Something like the following goes in src/mypackage/cli/process.py

import typer
from pathlib import Path
from typing import NewType
from typing_extensions import Annotated
from hip_cargo import stimela_cab, stimela_output

# custom types (stimela has e.g. File, URI, MS and Directory)
File = NewType("File", Path)
URI = NewType("URI", Path)
MS = NewType("MS", Path)
Directory = NewType("Directory", Path)

@stimela_cab(
    name="my_processor",
    info="Process data files",
)
@stimela_output(
    name="output_file",
    dtype="File",
    info="{input_file}.processed",
    required=True,
)
def process(
    input_ms: Annotated[MS, typer.Argument(parser=MS, help="Input MS to process")],  # note the parser=MS bit. This is required for non-standard types
    output_dir: Annotated[Directory, typer.Option(parser=Directory, help="Output Directory for results")] = Path("./output"),
    threshold: Annotated[float, typer.Option(help="Threshold value")] = 0.5,
):
    """
    Process a data file.
    """
    # All your manual parameter wrangling here
    from mypackage.core.process import process as process_core
    return process_core(*args, **kwargs)

Note that *args and **kwargs need to passed explicitly. Then register the command in the src/mypackage/cli/__init__.py with something like the following

"""Lightweight CLI for mypackage."""

import typer

app = typer.Typer(
    name="mypackage",
    help="Scientific computing package",
    no_args_is_help=True,
)

# Register commands
from mypackage.cli.process import process

app.command(name="process")(process)

__all__ = ["app"]

That's it, if you have something like the following

[project.scripts]
mypackage = "mypackage.cli:app"

in your pyproject.toml you should now be able to run

app --help

and

app process --help

from the command line and have a beautifully formatted CLI for your package. Note that you can register multiple commands under app.
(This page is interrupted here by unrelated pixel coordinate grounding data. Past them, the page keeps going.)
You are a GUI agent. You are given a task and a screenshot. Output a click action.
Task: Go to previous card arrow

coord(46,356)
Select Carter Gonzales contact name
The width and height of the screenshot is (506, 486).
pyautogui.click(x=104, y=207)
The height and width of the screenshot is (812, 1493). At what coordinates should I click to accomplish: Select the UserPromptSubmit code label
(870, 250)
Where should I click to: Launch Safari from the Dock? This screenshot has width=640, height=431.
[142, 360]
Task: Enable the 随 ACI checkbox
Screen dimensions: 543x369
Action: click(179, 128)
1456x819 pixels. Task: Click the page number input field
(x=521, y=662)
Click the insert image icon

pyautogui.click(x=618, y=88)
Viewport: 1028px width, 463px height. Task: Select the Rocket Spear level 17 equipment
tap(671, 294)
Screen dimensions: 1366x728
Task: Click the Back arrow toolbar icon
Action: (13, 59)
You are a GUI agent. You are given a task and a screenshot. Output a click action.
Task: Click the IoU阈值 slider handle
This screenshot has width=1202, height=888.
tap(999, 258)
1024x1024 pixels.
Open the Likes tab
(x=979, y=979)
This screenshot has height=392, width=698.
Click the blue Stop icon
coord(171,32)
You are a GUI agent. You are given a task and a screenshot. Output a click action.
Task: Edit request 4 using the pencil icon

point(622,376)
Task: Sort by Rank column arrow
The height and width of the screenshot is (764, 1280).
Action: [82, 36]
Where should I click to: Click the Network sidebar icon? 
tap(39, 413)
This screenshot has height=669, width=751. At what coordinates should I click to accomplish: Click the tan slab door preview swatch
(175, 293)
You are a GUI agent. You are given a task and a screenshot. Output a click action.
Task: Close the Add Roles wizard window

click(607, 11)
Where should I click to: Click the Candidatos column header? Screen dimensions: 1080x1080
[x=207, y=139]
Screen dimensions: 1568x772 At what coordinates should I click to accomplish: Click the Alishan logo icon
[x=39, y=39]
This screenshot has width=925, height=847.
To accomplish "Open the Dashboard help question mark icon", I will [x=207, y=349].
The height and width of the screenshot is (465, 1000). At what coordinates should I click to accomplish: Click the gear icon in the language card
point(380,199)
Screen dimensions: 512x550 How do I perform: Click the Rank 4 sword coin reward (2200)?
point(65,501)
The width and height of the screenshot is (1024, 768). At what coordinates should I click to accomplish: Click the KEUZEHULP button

2. Generate the Stimela cab definition

If you have the CLI definition you can convert it to a can using e.g.

cargo generate-cab mypackage.process src/mypackage/cabs/process.yaml

This should be automated using scrips/generate_cabs.py, but the above command is useful for testing.

3. Generate Python function from existing cab (reverse)

If you are converting an existing package to the hip-cargo format there is a utility function available viz.

cargo generate-function /path/to/existing_cab.yaml -o myfunction.py

Currently, this won't add things like rich_output_panel, but it should help to get you started. The program should recognize custom types and add the

from pathlib import Path
from typing import NewType

MS = NewType("MS", Path)

bit for you. It should also add the parser=MS in the typer.Option() bit for you.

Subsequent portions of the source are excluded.